> Your task:
The entries are to be repeated exactly, with all pictures omitted.

> Input material:

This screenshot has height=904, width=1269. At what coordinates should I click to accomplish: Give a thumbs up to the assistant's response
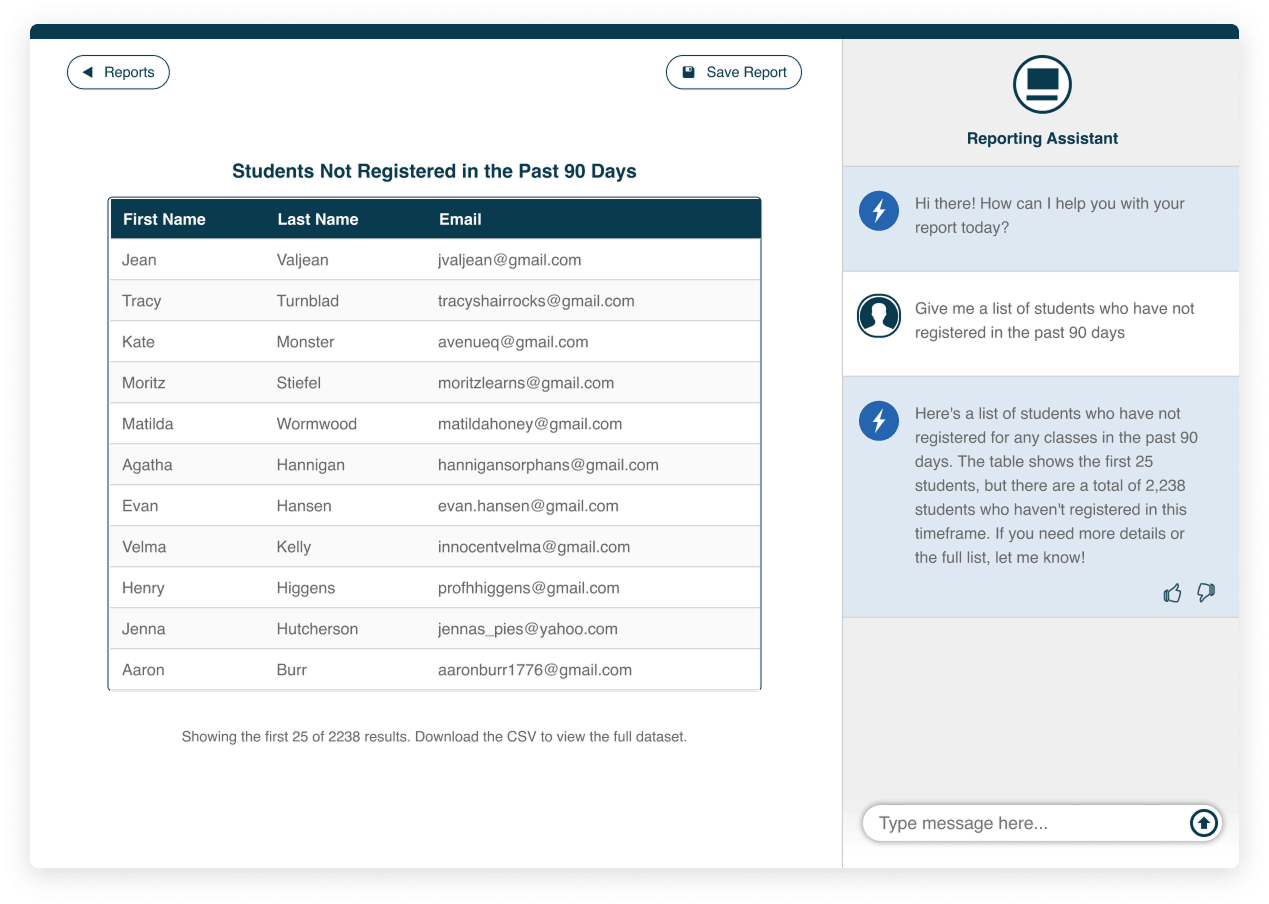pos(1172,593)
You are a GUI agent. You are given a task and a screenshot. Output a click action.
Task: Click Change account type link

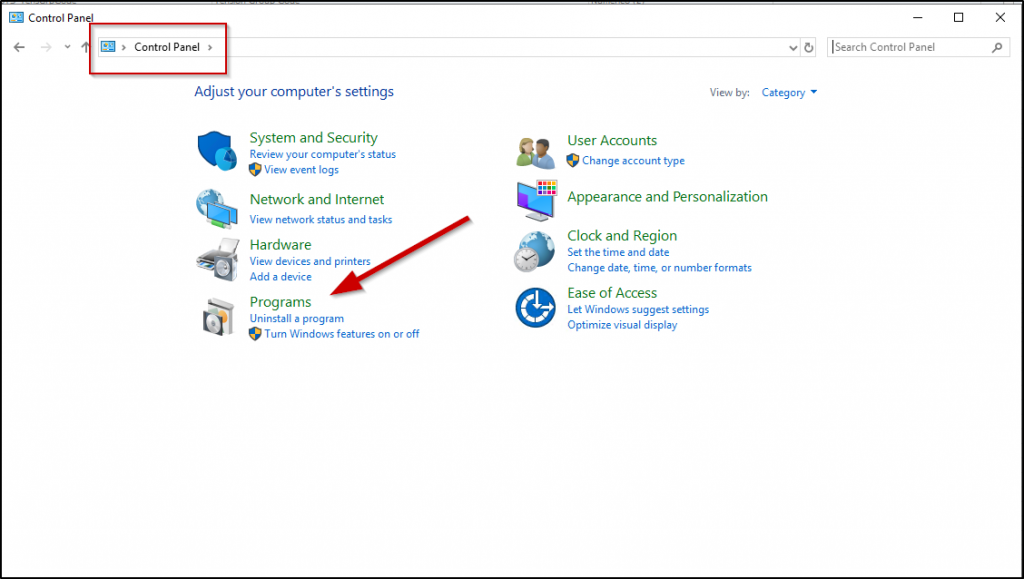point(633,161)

> Reply:
This screenshot has height=904, width=1269. At what coordinates should I click to accomplish: Give a thumbs up to the assistant's response
pos(1172,593)
You are a GUI agent. You are given a task and a screenshot. Output a click action.
Task: Click Change account type link

point(633,161)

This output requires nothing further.